**What to work on:** Copy every entry exactly as given, minus the images.

Stored data
——

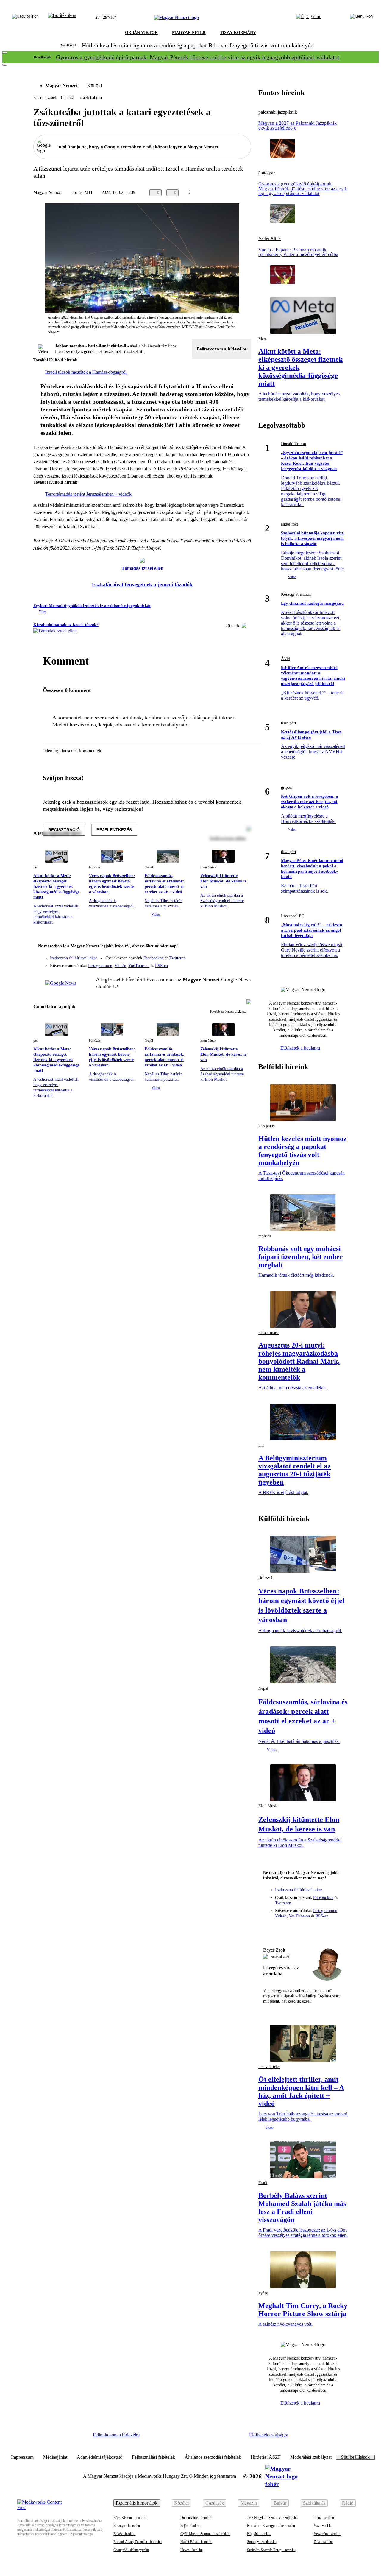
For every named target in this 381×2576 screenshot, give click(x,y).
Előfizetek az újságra (268, 2434)
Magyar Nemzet (61, 85)
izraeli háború (90, 97)
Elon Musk (208, 867)
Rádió (347, 2502)
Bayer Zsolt (274, 1950)
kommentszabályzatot (165, 725)
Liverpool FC (292, 916)
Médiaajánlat (55, 2457)
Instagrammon (100, 965)
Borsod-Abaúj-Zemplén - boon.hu (137, 2542)
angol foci (289, 524)
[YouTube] (231, 963)
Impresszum (22, 2457)
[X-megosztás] (235, 192)
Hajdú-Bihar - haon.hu (196, 2542)
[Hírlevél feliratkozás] (242, 946)
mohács (264, 1236)
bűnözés (95, 867)
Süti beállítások (355, 2457)
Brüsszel (265, 1577)
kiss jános (266, 1126)
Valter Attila (269, 238)
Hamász (67, 97)
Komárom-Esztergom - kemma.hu (271, 2526)
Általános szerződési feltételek (213, 2457)
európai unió (280, 1956)
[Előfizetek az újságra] (309, 17)
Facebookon (153, 958)
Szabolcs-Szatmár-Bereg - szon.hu (271, 2550)
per (35, 867)
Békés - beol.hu (124, 2534)
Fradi (262, 2183)
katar (37, 97)
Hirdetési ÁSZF (266, 2457)
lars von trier (269, 2066)
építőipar (266, 173)
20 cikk (232, 625)
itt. (142, 351)
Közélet (181, 2502)
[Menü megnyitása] (361, 17)
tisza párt (288, 723)
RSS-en (161, 965)
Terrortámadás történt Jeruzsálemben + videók (88, 494)
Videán (120, 965)
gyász (263, 2293)
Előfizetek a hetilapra (300, 1047)
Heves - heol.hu (191, 2550)
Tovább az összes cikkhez (228, 1011)
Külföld (94, 85)
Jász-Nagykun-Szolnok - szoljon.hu (272, 2518)
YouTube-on (138, 965)
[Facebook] (219, 955)
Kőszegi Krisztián (296, 594)
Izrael (51, 97)
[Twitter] (242, 955)
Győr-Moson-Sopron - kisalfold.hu (205, 2534)
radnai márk (268, 1333)
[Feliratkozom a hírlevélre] (62, 18)
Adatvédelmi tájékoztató (99, 2457)
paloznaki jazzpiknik (277, 112)
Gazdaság (214, 2502)
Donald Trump (293, 444)
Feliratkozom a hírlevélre (221, 349)
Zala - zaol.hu (323, 2542)
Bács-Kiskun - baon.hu (129, 2518)
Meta (262, 339)
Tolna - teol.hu (324, 2518)
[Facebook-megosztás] (247, 192)
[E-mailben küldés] (223, 192)
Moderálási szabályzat (311, 2457)
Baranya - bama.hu (126, 2526)
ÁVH (285, 659)
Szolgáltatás (314, 2502)
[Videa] (219, 963)
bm (261, 1445)
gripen (286, 787)
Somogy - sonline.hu (262, 2542)
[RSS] (242, 963)
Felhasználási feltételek (153, 2457)
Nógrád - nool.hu (259, 2534)
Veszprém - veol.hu (327, 2534)
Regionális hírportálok (136, 2502)
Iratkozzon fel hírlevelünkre (73, 958)
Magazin (249, 2502)
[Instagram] (231, 955)
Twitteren (177, 958)
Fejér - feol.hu (190, 2526)
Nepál (149, 867)
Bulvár (280, 2502)
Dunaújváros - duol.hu (196, 2518)
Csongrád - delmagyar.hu (131, 2550)
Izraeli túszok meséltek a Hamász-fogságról (86, 372)
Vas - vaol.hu (323, 2526)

——

**Response area:**
For every named target in this 381×2576 screenshot, give click(x,y).
Előfizetek az újságra (268, 2434)
Magyar Nemzet (61, 85)
izraeli háború (90, 97)
Elon Musk (208, 867)
Rádió (347, 2502)
Bayer Zsolt (274, 1950)
kommentszabályzatot (165, 725)
Liverpool FC (292, 916)
Médiaajánlat (55, 2457)
Instagrammon (100, 965)
Borsod-Abaúj-Zemplén - boon.hu (137, 2542)
angol foci (289, 524)
[YouTube] (231, 963)
Impresszum (22, 2457)
[X-megosztás] (235, 192)
Hajdú-Bihar - haon.hu (196, 2542)
[Hírlevél feliratkozás] (242, 946)
mohács (264, 1236)
bűnözés (95, 867)
Süti beállítások (355, 2457)
Brüsszel (265, 1577)
kiss jános (266, 1126)
Valter Attila (269, 238)
Hamász (67, 97)
Komárom-Esztergom - kemma.hu (271, 2526)
Általános szerződési feltételek (213, 2457)
európai unió (280, 1956)
[Előfizetek az újságra] (309, 17)
Facebookon (153, 958)
Szabolcs-Szatmár-Bereg - szon.hu (271, 2550)
per (35, 867)
Békés - beol.hu (124, 2534)
Fradi (262, 2183)
katar (37, 97)
Hirdetési ÁSZF (266, 2457)
lars von trier (269, 2066)
építőipar (266, 173)
20 cikk (232, 625)
itt. (142, 351)
Közélet (181, 2502)
[Menü megnyitása] (361, 17)
tisza párt (288, 723)
RSS-en (161, 965)
Terrortámadás történt Jeruzsálemben + videók (88, 494)
Videán (120, 965)
gyász (263, 2293)
Előfizetek a hetilapra (300, 1047)
Heves - heol.hu (191, 2550)
Tovább az összes cikkhez (228, 1011)
Külföld (94, 85)
Jász-Nagykun-Szolnok - szoljon.hu (272, 2518)
YouTube-on (138, 965)
[Facebook] (219, 955)
Kőszegi Krisztián (296, 594)
Izrael (51, 97)
[Twitter] (242, 955)
Győr-Moson-Sopron - kisalfold.hu (205, 2534)
radnai márk (268, 1333)
[Feliratkozom a hírlevélre] (62, 18)
Adatvédelmi tájékoztató (99, 2457)
paloznaki jazzpiknik (277, 112)
Gazdaság (214, 2502)
Donald Trump (293, 444)
Feliratkozom a hírlevélre (221, 349)
Zala - zaol.hu (323, 2542)
Bács-Kiskun - baon.hu (129, 2518)
Meta (262, 339)
Tolna - teol.hu (324, 2518)
[Facebook-megosztás] (247, 192)
[E-mailben küldés] (223, 192)
Moderálási szabályzat (311, 2457)
Baranya - bama.hu (126, 2526)
ÁVH (285, 659)
Szolgáltatás (314, 2502)
[Videa] (219, 963)
bm (261, 1445)
gripen (286, 787)
Somogy - sonline.hu (262, 2542)
[RSS] (242, 963)
Felhasználási feltételek (153, 2457)
Nógrád - nool.hu (259, 2534)
Veszprém - veol.hu (327, 2534)
Regionális hírportálok (136, 2502)
Iratkozzon fel hírlevelünkre (73, 958)
Magazin (249, 2502)
[Instagram] (231, 955)
Twitteren (177, 958)
Fejér - feol.hu (190, 2526)
Nepál (149, 867)
Bulvár (280, 2502)
Dunaújváros - duol.hu (196, 2518)
Csongrád - delmagyar.hu (131, 2550)
Izraeli túszok meséltek a Hamász-fogságról (86, 372)
Vas - vaol.hu (323, 2526)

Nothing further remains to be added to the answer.